* **ФРАГМЕНТ ТЕКСТА**
Специальный интерес к судьбам женщин, оказавшихся на «Востоке», в том числе на Руси, в эпоху викингов, в IX–XI вв., проявившийся в специальных работах ряда исследователей (Пушкина, 1972; Стальсберг, 1987; Янссон, 1987; Жарнов, 1991), не связан с узко «феминистическими» проблемами. Женские украшения — общепризнанный этнический показатель, наличие скандинавских овальных фибул считается надежным признаком скандинавского погребения. Открытие все большего числа скандинавских женских могил на Руси, согласно А. Стальсберг, свидетельствует о том, что норманны брали с собой свои семьи (ср. легенду о призвании варягов, собравшихся «со своим родом») и чувствовали себя на Руси в безопасности (Стальсберг, 1987).
Противоположной точки зрения придерживается Ю. Э. Жарнов, который считает, что варяги, в частности в Гнездове, были лишь «временным» военным и торговым контингентом на Руси, и обилие их могил свидетельствует о том, что немногие счастливчики добирались на родину, в Скандинавию (Жарнов, 1991, с. 219–220). Последняя точка зрения выглядит по меньшей мере парадоксом у автора статьи о женских скандинавских погребениях (которые составляли, по его подсчетам, едва ли не половину всех женских погребений в Гнездове), ибо трудно предположить, что «временный контингент» брал с собой женщин на Русь для того, чтобы они разделили его несчастливую судьбу. Конечно, русские норманны, судя по данным погребального обряда, не выглядят «несчастными» — скандинавские комплексы принадлежат к самым богатым и пышным в некрополях древнерусских городов (Киев, Чернигов) и погостов (Гнездово под Смоленском, Шестовица под Черниговом, Тимерево в Верхнем Поволжье и др.) X в. Норманны формировали высший слой русского общества — ту самую «изначальную» Русь, которая составляла дружины первых русских князей (Мельникова, Петрухин, 1989).

* **ИМЕЮЩИЕСЯ ДАННЫЕ**
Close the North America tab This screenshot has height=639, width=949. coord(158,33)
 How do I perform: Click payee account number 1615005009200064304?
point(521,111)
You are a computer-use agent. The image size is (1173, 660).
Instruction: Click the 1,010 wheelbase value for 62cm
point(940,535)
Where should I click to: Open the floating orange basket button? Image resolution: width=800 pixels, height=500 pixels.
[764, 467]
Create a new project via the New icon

...

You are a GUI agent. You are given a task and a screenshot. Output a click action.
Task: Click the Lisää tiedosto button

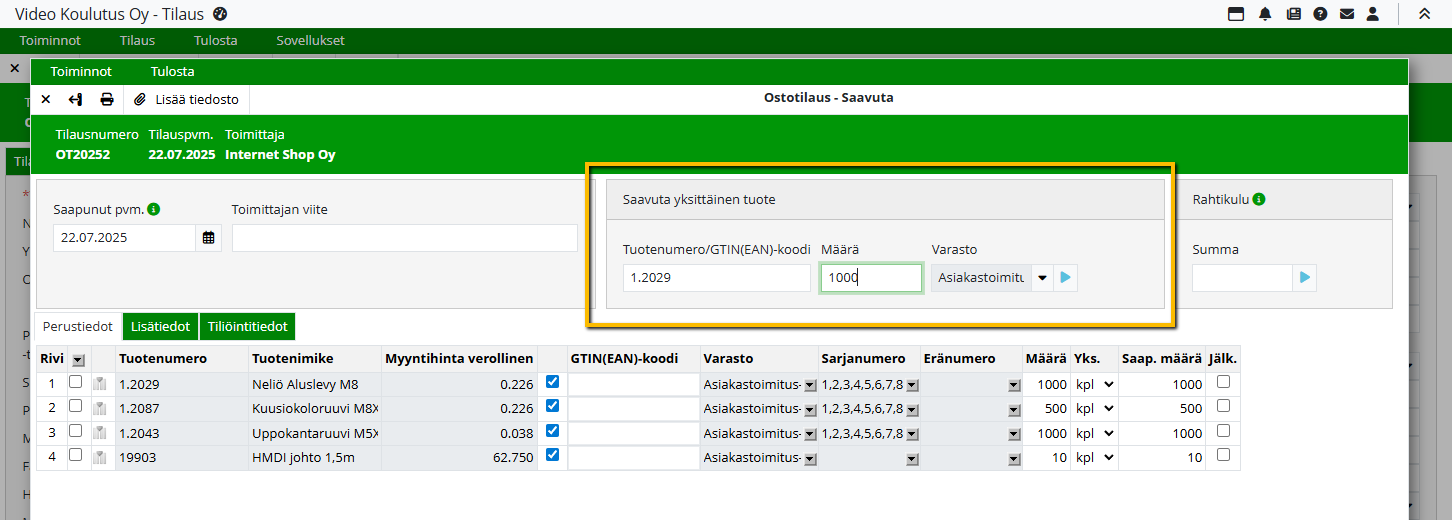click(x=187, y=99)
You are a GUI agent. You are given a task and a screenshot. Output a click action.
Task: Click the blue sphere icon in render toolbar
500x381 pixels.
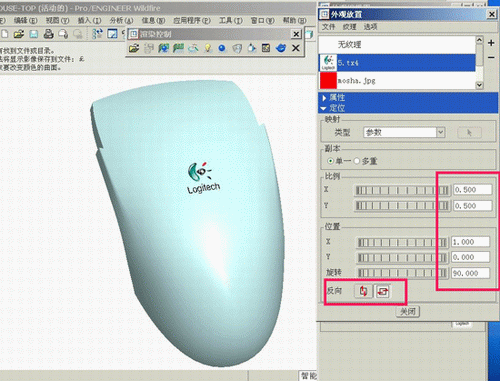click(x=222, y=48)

* **ЗАДАЧА 1**
Почему, согласно тексту о скандинавских погребениях на Руси, точка зрения Ю. Э. Жарнова выглядит парадоксом? Ответьте в одном–трех предложениях.
* **ЗАДАЧА 2**
Допишите следующую часть текста о скандинавских погребениях на Руси, начав сразу после его последнего предложения.
Материал с текстом о скандинавских погребениях на Руси никак не связан.

* **ОТВЕТ К ЗАДАНИЮ 1**
Сам Жарнов насчитал, что скандинавские женские погребения составляли едва ли не половину всех женских погребений в Гнездове. При этом трудно предположить, что «временный контингент» брал с собой женщин на Русь, чтобы они разделили его несчастливую судьбу.

* **ОТВЕТ К ЗАДАНИЮ 2**
К богатым комплексам относятся и киевские гробницы с женскими погребениями, имеющие комплекты овальных фибул, крестовидные привески и т. п. (Каргер, 1958, с. 208–212); сходные гробницы известны в Гнездове (12 камер, Жарнов, 1991, с. 208), Тимереве (№ 297 — камера, где, видимо, погребена знатная женщина со служанкой — Дубов, Седых, 1992); среди «богатых» женских сожжений, в том числе в ладье, — раннее (IX в.) погребение в урочище Плакун под Ладогой (Корзухина, 1971, с. 59–64), может быть, большой гнездовский курган № 65 (ср. Авдусин, 1974, с. 81).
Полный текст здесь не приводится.